◆ **Data shown**:
=====
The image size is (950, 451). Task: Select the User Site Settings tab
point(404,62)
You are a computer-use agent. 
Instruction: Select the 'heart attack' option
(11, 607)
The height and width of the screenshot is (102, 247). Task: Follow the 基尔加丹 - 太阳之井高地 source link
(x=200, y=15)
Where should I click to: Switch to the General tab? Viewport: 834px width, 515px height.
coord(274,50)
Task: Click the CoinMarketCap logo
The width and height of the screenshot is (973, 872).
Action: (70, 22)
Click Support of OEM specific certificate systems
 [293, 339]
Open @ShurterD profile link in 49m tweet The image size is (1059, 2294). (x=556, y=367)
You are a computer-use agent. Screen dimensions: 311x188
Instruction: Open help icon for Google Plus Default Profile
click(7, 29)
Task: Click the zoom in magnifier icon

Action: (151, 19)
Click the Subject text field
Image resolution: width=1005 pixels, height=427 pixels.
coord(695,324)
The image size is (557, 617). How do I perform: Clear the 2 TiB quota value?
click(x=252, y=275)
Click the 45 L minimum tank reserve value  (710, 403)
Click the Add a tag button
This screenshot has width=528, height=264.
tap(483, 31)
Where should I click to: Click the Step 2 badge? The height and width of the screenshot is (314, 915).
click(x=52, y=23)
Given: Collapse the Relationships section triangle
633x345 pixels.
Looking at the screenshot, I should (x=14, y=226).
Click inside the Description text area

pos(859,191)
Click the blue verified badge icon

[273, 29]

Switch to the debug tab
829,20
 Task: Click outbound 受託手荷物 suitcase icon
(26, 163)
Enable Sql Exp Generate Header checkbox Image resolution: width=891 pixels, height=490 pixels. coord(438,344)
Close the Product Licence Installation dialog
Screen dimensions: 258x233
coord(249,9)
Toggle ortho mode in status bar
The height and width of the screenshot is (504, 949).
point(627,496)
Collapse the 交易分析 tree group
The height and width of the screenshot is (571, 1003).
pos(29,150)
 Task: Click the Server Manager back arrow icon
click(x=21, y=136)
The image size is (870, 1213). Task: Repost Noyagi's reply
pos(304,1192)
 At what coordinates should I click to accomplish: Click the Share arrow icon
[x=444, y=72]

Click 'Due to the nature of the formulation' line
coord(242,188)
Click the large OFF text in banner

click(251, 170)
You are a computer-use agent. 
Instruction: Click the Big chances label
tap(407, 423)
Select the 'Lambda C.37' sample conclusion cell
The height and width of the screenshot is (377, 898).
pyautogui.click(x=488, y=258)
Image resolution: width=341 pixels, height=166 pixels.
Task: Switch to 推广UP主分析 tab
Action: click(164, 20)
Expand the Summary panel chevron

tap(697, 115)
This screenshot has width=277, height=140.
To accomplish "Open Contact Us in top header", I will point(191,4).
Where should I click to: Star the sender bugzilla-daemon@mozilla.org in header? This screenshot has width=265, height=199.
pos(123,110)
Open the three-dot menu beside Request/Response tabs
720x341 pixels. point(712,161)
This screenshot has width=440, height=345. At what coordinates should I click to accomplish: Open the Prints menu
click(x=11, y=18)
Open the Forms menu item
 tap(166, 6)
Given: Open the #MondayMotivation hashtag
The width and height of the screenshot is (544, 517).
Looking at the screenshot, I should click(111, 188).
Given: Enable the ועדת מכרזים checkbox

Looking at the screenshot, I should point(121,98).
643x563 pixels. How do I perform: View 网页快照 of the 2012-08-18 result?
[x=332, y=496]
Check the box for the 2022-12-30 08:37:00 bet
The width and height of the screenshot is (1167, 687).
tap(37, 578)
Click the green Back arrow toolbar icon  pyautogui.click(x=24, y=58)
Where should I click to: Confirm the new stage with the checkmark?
=====
◆ **Your objective**:
From the listing above, copy every line that holds the string "Collapse".

◆ **Written response**:
Given: Collapse the Relationships section triangle
Collapse the 交易分析 tree group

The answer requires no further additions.